Now back to magnetic poles. As we were saying, just like everything else, the Earth’s magnetic poles flip from time to time. And the reversal can sometimes last for centuries or even millennia.
As evidenced by the alignment of observable magnetic minerals, we know for a fact that several magnetic reversals have already transpired throughout Earth’s history, with the last reversal – known as the Matuyama-Brunhes reversal. What we don’t know is why such magnetic reversals happen.
Scientists, though, have a few ideas on the cause of such reversal, all of which are based on the theory that the Earth’s magnetic field is generated by the motion of molten iron in the Earth’s outer core. When ‘something’ causes that movement to change, it results in magnetic pole switching. It’s that ‘something’ which scientists are trying to figure out.
According to Paula Koelemeijer — a Postdoctoral Fellow in Global Seismology from the University of Oxford — they might have stumbled on a plausible explanation: lava lamps.

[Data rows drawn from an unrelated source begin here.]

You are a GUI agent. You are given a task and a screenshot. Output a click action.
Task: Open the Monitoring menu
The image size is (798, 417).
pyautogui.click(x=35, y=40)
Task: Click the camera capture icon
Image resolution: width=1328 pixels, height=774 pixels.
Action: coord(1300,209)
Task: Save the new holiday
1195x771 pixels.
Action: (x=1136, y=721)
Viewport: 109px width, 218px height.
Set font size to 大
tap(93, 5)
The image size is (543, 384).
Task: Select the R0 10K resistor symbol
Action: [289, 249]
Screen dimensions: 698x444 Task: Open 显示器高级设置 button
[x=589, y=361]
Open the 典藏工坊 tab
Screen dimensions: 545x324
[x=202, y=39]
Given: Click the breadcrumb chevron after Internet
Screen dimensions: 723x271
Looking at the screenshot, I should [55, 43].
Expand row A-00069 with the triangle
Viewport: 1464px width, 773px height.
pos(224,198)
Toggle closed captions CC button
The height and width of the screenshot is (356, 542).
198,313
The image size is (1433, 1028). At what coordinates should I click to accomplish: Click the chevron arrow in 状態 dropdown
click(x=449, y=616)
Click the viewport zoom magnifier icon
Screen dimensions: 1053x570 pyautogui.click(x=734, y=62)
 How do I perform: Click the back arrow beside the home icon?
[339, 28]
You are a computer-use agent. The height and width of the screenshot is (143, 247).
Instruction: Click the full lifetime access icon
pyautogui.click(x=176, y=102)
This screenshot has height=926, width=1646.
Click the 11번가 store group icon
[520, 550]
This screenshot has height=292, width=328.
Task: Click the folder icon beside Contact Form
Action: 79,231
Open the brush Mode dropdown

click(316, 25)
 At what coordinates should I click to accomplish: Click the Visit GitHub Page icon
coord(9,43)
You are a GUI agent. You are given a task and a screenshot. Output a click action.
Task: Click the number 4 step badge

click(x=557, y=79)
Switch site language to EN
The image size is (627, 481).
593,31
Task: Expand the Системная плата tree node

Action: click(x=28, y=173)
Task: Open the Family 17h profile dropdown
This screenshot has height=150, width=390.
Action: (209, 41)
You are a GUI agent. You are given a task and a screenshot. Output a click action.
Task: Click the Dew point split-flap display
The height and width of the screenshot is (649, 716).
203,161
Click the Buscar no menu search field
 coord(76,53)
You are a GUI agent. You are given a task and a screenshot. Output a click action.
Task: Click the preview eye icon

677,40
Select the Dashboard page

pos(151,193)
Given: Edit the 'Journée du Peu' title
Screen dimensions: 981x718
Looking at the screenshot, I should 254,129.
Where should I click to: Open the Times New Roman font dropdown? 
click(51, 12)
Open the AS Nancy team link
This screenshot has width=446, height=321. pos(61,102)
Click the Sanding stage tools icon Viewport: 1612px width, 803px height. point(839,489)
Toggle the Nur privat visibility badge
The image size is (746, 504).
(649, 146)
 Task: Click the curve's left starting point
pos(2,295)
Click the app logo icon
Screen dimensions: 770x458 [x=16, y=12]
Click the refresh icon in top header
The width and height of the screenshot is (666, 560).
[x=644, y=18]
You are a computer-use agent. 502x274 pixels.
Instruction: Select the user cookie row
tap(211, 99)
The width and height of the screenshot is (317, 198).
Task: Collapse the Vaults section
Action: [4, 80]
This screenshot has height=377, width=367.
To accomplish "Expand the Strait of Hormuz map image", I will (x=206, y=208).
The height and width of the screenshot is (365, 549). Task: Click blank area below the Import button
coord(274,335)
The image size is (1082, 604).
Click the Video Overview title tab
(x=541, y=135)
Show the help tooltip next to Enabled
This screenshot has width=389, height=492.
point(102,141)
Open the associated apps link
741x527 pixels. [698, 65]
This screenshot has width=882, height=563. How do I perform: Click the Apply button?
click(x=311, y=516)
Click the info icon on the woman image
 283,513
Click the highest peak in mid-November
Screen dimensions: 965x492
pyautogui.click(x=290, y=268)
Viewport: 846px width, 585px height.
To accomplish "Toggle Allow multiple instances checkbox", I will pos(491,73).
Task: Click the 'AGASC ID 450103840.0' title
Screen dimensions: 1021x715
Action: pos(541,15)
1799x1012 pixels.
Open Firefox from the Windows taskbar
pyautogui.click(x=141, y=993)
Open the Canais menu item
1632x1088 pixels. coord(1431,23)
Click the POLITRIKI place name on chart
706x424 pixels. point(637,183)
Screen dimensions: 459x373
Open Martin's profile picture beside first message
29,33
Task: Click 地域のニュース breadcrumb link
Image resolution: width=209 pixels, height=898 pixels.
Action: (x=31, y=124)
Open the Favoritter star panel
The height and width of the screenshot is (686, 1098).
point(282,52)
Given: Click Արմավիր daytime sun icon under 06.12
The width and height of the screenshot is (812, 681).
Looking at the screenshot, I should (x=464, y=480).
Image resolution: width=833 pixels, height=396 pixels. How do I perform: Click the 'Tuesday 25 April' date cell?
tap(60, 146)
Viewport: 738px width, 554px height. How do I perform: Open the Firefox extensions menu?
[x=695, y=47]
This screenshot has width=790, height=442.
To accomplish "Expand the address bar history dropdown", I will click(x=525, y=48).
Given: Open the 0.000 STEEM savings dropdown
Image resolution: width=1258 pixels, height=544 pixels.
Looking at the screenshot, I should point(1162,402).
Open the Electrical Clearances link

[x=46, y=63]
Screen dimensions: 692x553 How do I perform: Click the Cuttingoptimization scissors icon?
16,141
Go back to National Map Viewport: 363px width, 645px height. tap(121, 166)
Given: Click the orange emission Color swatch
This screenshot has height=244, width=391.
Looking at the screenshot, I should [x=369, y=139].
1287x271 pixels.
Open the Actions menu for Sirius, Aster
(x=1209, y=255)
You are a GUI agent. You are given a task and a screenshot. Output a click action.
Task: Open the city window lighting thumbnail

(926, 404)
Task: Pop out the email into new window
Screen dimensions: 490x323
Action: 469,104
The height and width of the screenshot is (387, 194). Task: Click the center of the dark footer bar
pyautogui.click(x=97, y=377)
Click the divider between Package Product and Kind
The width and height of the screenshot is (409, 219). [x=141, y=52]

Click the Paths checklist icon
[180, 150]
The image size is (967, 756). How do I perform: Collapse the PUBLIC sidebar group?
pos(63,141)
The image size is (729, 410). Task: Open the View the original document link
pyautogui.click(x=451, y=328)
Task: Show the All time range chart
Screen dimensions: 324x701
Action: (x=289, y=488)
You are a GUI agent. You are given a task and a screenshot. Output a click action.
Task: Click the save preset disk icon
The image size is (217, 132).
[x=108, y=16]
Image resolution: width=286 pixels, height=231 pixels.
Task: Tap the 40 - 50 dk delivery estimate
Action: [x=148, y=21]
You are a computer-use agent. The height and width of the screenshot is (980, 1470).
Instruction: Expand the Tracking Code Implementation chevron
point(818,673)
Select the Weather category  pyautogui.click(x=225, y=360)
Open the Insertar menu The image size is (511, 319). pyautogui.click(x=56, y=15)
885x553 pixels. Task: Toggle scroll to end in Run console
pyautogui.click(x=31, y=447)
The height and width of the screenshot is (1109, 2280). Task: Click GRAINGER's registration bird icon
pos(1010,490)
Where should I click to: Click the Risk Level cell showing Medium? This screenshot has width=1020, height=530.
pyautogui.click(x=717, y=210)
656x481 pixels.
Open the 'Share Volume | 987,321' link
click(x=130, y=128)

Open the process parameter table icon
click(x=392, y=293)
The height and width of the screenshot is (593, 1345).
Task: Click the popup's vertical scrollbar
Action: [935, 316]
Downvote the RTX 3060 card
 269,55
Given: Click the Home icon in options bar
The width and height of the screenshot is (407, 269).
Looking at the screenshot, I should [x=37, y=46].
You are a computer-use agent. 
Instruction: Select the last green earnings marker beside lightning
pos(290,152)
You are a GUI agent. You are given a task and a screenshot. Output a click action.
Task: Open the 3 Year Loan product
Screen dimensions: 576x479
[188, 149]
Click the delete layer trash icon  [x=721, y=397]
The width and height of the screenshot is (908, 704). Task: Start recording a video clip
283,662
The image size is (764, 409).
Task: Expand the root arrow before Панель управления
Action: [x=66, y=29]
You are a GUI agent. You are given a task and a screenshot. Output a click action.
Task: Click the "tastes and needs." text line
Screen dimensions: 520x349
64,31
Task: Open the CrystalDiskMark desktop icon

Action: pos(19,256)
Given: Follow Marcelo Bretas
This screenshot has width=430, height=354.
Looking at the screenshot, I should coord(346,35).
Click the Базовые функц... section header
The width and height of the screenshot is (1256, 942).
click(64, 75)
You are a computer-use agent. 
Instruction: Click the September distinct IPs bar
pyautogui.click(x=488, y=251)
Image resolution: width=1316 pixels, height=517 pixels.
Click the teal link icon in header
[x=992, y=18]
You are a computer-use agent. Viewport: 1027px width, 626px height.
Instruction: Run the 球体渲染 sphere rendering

More specifically, the scientists discovered that areas above the Earth’s core could behave like ‘giant lava lamps’, with blobs of rock periodically going up and down deep within our planet, causing its magnetic field to flip.
To arrive at this theory, the research team turned to seismic signals generated by earthquakes as this was the only possible way to study the Earth’s core, considering how unimaginably deep it is. Apparently, measuring the oscillations caused by an earthquake, especially a large one, the data can be used as a basis to determine different structures that can be found within our planet.
By using this technique, the team was able to find out that at the top of the Earth’s core are two humongous regions — referred to as large-low-velocity-provinces or simply ‘blobs’ — where seismic waves travel more slowly compared with other surrounding regions. These blobs are thought to be less dense than other surrounding materials simply because they’re hotter. And being lighter causes them to rise up towards the surface, which is why they are found on top of the Earth’s core.
Now, an alternative theory has emerged. According to the scientists, it might be the chemical composition of the blobs (not their being less dense) that is making them behave like they do. Like ‘blobs in a lava lamp’, they heat up periodically and rise up to the surface, then cool down and drop back on the core.
If this turns out to be accurate, it would mean that this periodic rising and falling of the blobs can change the way heat is extracted from the Earth’s core. This could also explain why the Earth’s magnetic field occasionally flips. Following this line of thinking, the fact that our magnetic field has flipped more than once might also mean that over time, the internal structure of our planet may have changed several times as well.
Going forward, the team intends to use more data from the Earth’s oscillations so they can come up with a more detailed picture of the Earth’s core and better understand what’s going on deep within it. Hopefully, this can also provide us a more definitive idea on when our planet’s magnetic poles will flip so we can be better prepared for it, in case that happens within our lifetime that is.